> _Exercise instructions_:
Answer with a number only, giving how many lines in the data below include "agent".

Top of Recorded information

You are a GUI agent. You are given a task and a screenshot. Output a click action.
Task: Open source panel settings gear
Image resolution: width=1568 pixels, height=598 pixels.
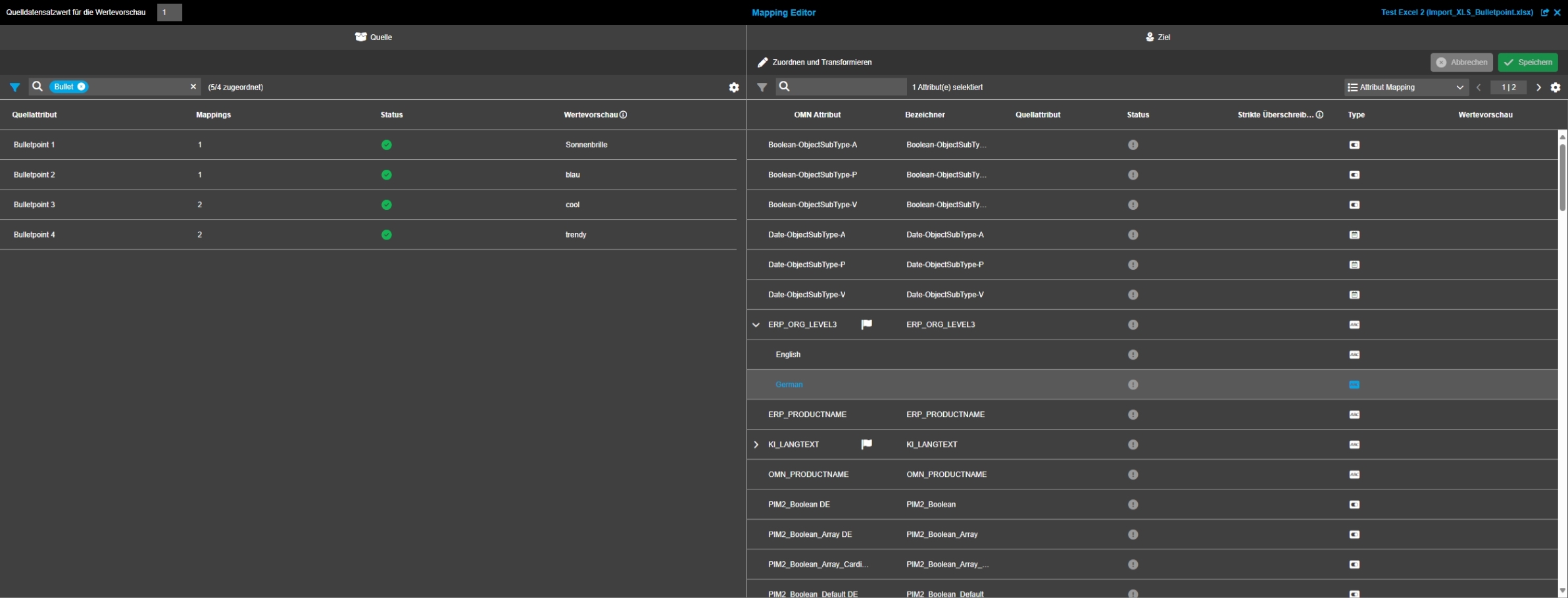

Bottom of Recorded information
Top of Recorded information

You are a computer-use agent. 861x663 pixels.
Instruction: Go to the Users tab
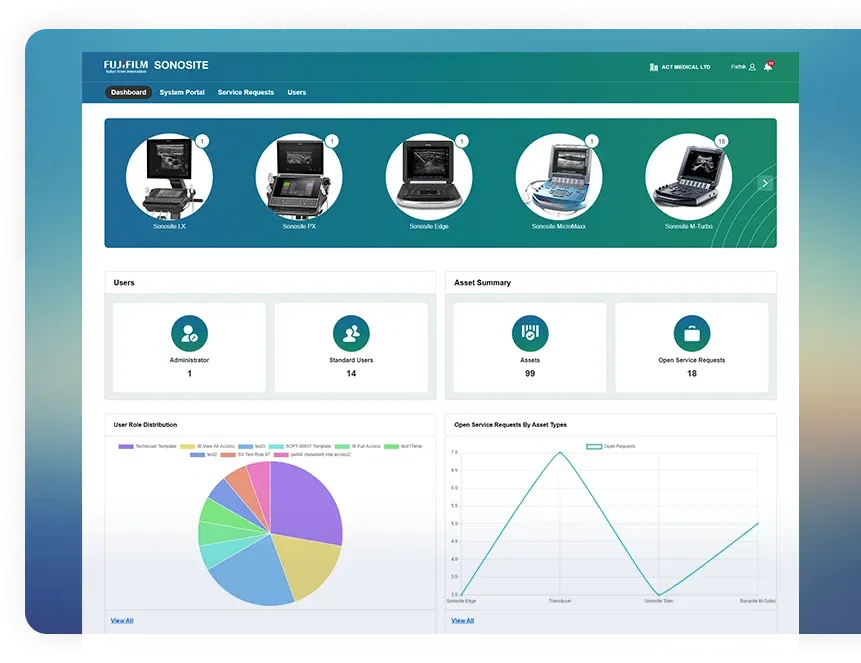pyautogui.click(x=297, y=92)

Bottom of Recorded information
Top of Recorded information

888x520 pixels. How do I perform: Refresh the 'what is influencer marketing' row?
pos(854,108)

Bottom of Recorded information

> _Reply to the exercise_:
2